[WHAT YOU NEED TO DO] Below are entries; copy exactly the lines from the one with "The height and" through the one with "Select the brown 13.8% chart slice", both included, and leave out the rest.
START RECORDS PROVIDED
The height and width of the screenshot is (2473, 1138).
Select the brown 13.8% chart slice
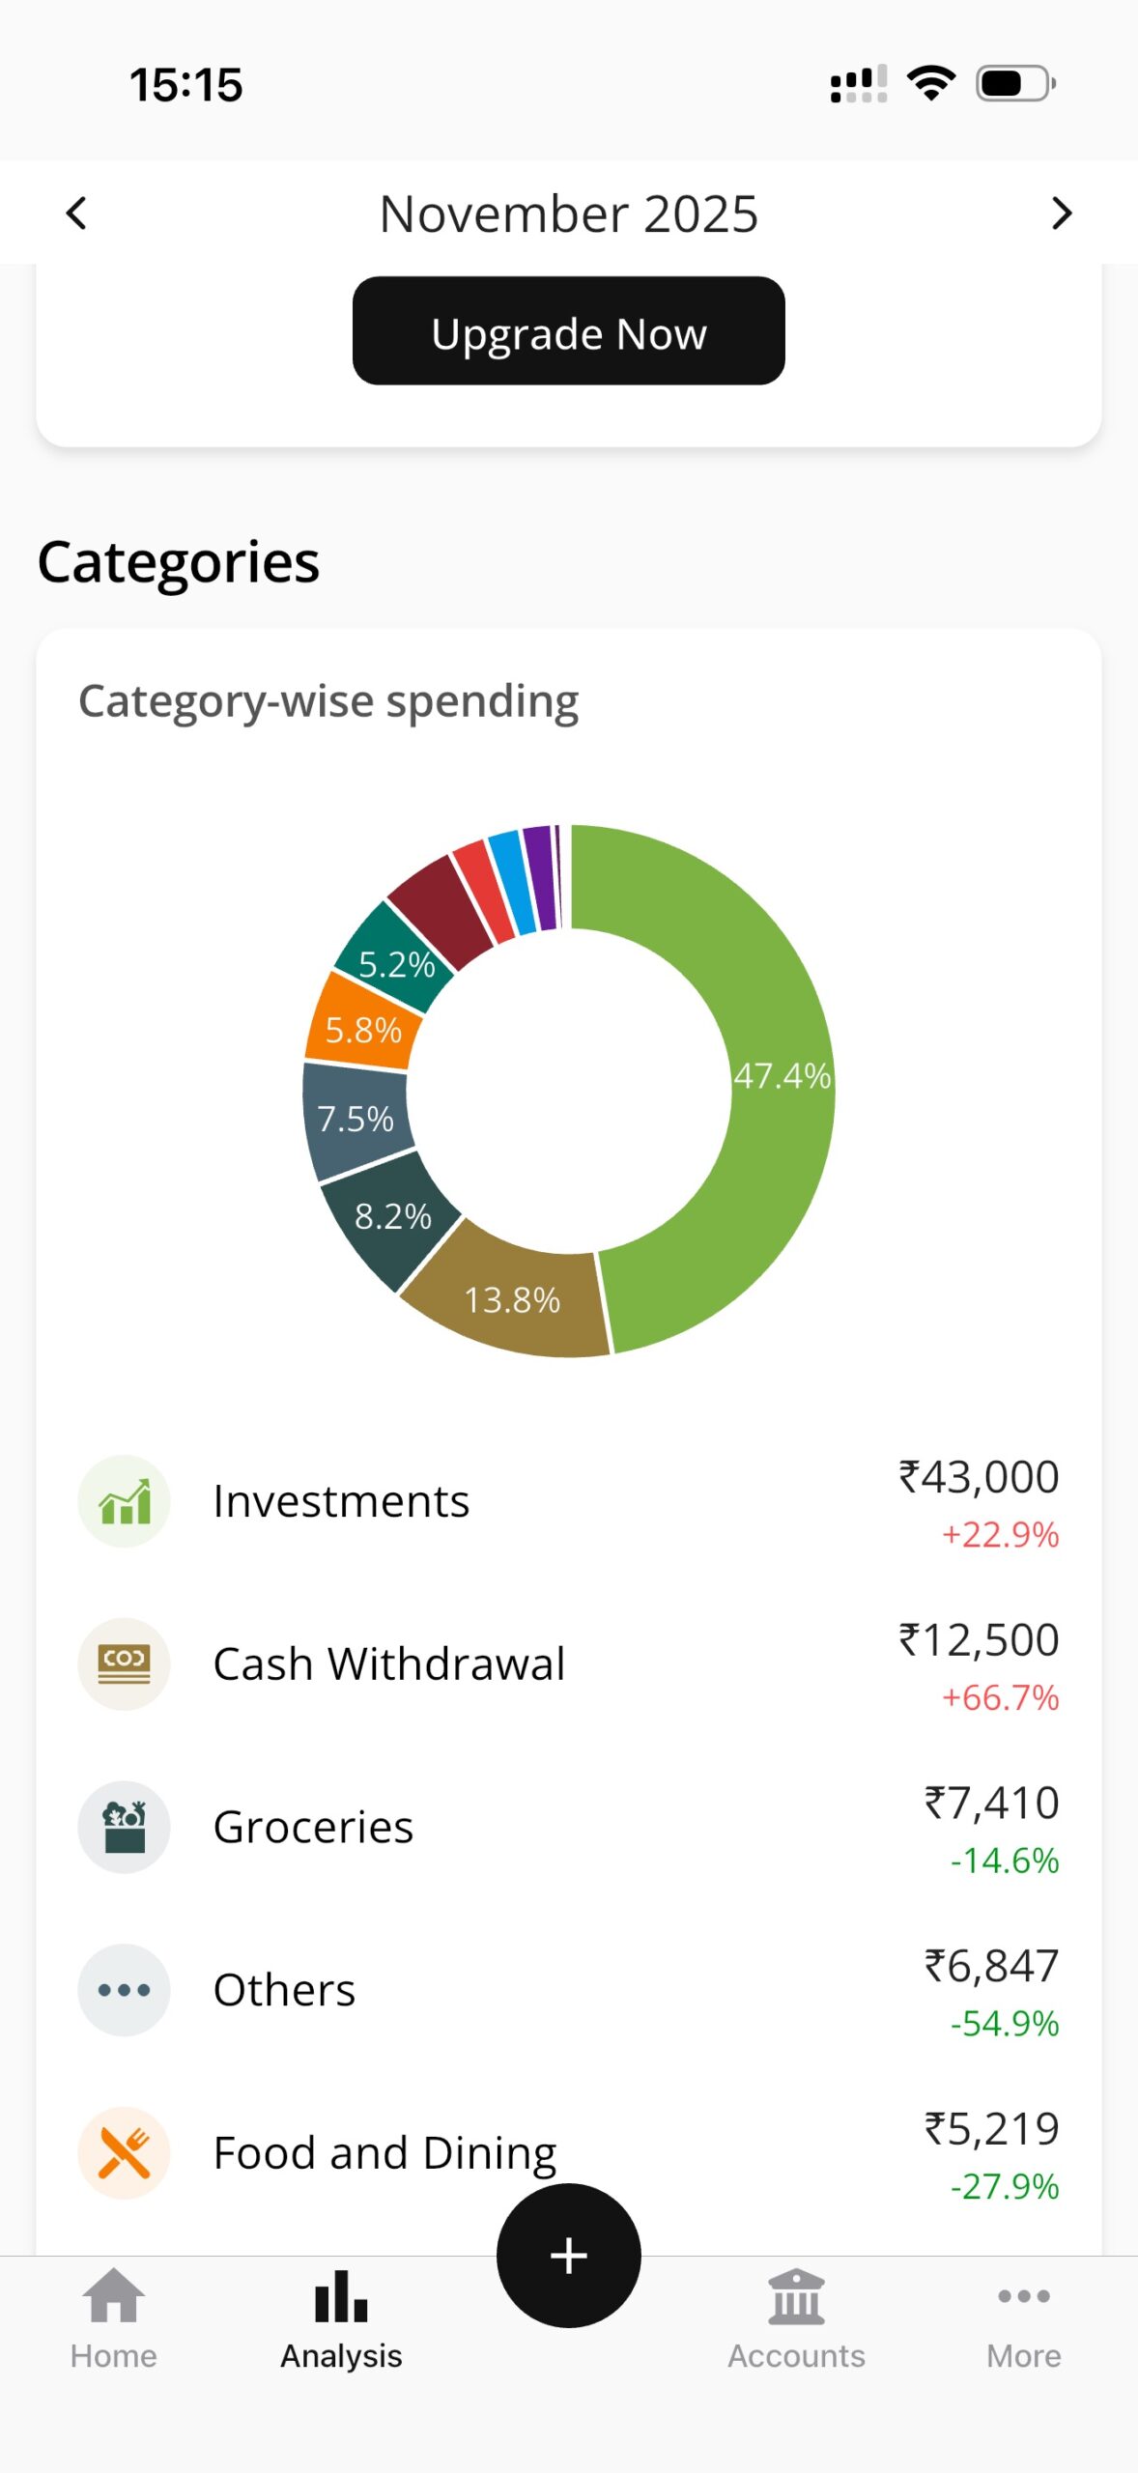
END RECORDS PROVIDED
START RECORDS PROVIDED
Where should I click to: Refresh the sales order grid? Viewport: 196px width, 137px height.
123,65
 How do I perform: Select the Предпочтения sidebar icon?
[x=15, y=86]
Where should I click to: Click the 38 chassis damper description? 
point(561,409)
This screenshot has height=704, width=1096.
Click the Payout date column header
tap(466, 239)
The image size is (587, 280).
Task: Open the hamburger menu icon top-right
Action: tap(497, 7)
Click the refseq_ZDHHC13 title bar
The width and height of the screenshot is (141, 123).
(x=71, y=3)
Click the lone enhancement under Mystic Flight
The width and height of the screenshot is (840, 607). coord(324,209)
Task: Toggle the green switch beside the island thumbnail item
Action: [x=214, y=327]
END RECORDS PROVIDED
[REPLY TO THE TASK]
The height and width of the screenshot is (2473, 1138).
Select the brown 13.8% chart slice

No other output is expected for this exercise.